> [Supplied passage]
5.7 Workflow and log
The code as it is will not produce anything, because another part is needed that will actually call the process and connect it to the input channel.
This part is called a workflow.
Let’s add a workflow to our code:
#!/usr/bin/env nextflow
nextflow.enable.dsl=2
str = Channel.from('hello', 'hola', 'bonjour')
process printHello {
tag { "${str_in}" }
input:
val str_in
output:
stdout
script:
"""
echo ${str_in} in Italian is ciao
"""
}
/*
* A workflow consists of a number of invocations of processes
* where they are fed with the expected input channels
* as if they were custom functions. You can only invoke a process once per workflow.
*/
workflow {
result = printHello(str)
result.view()
}
We can run the script this time sending the execution in the background (with the -bg
option) and saving the log in the file log.txt
.

> [Stored rows]

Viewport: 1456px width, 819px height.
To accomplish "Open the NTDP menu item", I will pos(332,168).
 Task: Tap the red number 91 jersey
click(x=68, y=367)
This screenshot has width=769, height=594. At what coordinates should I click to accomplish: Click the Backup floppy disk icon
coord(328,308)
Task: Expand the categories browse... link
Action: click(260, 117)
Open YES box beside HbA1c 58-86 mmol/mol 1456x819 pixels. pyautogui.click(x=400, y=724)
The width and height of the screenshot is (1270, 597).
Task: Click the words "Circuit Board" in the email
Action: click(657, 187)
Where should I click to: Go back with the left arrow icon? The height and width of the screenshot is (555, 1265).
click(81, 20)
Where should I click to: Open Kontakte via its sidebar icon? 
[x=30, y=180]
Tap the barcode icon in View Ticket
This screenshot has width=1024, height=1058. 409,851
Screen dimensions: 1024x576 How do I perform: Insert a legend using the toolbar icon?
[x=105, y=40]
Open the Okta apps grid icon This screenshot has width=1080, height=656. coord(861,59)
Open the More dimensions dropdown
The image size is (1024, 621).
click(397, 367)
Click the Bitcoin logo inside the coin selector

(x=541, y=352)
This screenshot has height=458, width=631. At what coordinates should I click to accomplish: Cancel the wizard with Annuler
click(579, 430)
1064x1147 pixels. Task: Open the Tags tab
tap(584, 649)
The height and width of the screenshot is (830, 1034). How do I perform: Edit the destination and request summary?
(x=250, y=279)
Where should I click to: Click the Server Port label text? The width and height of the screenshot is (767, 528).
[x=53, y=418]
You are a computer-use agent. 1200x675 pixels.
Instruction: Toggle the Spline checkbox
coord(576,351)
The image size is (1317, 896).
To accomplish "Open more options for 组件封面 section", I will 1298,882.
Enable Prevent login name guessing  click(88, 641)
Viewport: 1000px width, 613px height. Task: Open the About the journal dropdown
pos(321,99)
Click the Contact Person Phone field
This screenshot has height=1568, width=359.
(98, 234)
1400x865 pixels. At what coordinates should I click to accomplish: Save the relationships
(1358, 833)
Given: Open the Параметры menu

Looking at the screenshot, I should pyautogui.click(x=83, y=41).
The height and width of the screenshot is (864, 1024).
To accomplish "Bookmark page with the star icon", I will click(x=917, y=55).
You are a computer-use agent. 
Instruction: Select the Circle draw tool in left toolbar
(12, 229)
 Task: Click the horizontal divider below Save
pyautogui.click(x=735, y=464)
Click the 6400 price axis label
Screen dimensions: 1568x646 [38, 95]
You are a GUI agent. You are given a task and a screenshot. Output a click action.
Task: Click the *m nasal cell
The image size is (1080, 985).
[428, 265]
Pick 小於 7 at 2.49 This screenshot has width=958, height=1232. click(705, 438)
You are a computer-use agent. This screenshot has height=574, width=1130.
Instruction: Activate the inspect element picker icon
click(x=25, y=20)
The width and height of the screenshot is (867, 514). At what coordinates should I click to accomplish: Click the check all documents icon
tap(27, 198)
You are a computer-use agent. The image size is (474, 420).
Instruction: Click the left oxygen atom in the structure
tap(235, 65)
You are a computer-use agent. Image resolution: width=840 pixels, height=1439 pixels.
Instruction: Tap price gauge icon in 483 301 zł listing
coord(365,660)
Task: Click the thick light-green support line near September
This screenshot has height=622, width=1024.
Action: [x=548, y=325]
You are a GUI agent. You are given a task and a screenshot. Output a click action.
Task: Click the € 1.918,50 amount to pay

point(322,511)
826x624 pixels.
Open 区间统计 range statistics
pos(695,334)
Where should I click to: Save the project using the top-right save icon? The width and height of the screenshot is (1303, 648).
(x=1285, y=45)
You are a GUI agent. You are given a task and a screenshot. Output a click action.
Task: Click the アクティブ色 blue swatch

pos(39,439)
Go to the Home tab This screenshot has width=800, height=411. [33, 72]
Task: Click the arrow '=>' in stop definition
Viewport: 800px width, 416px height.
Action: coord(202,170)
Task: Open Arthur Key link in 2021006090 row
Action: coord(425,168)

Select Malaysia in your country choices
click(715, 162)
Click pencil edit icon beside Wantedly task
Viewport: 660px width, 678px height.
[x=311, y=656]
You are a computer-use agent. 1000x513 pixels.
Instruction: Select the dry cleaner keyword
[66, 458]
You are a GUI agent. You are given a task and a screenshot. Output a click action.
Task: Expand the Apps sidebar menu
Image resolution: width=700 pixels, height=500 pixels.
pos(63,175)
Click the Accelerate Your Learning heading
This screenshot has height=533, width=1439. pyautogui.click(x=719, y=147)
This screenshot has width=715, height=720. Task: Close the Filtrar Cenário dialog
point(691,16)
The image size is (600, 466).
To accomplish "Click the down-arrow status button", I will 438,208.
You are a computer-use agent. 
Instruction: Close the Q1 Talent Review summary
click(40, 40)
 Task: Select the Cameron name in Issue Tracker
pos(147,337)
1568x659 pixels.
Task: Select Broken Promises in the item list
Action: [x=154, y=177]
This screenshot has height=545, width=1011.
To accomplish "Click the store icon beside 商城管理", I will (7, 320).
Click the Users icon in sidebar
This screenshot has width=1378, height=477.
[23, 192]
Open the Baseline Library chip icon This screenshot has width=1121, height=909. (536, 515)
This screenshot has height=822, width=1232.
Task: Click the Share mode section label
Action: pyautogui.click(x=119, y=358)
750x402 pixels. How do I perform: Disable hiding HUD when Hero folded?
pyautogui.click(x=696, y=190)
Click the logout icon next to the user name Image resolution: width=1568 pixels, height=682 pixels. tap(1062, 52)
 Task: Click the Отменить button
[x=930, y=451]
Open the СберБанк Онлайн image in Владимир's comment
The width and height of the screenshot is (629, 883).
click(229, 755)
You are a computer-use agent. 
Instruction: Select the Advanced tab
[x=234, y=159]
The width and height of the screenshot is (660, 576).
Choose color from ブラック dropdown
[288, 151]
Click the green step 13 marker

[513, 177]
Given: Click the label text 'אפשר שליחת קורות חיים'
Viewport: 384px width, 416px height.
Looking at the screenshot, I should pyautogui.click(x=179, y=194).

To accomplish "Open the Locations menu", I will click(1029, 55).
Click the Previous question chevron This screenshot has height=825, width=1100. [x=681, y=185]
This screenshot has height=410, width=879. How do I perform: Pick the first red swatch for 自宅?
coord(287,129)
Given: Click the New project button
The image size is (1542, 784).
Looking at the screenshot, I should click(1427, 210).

> [Exercise details]
Rewrite the Nextflow tutorial passage beginning at the words "This part is" and ending after "Channel.from('hello', 'hola', 'bonjour')", with "workflow" changed to "pipeline" throughout.

> [Reply to the task]
This part is called a pipeline.
Let’s add a pipeline to our code:
#!/usr/bin/env nextflow
nextflow.enable.dsl=2
str = Channel.from('hello', 'hola', 'bonjour')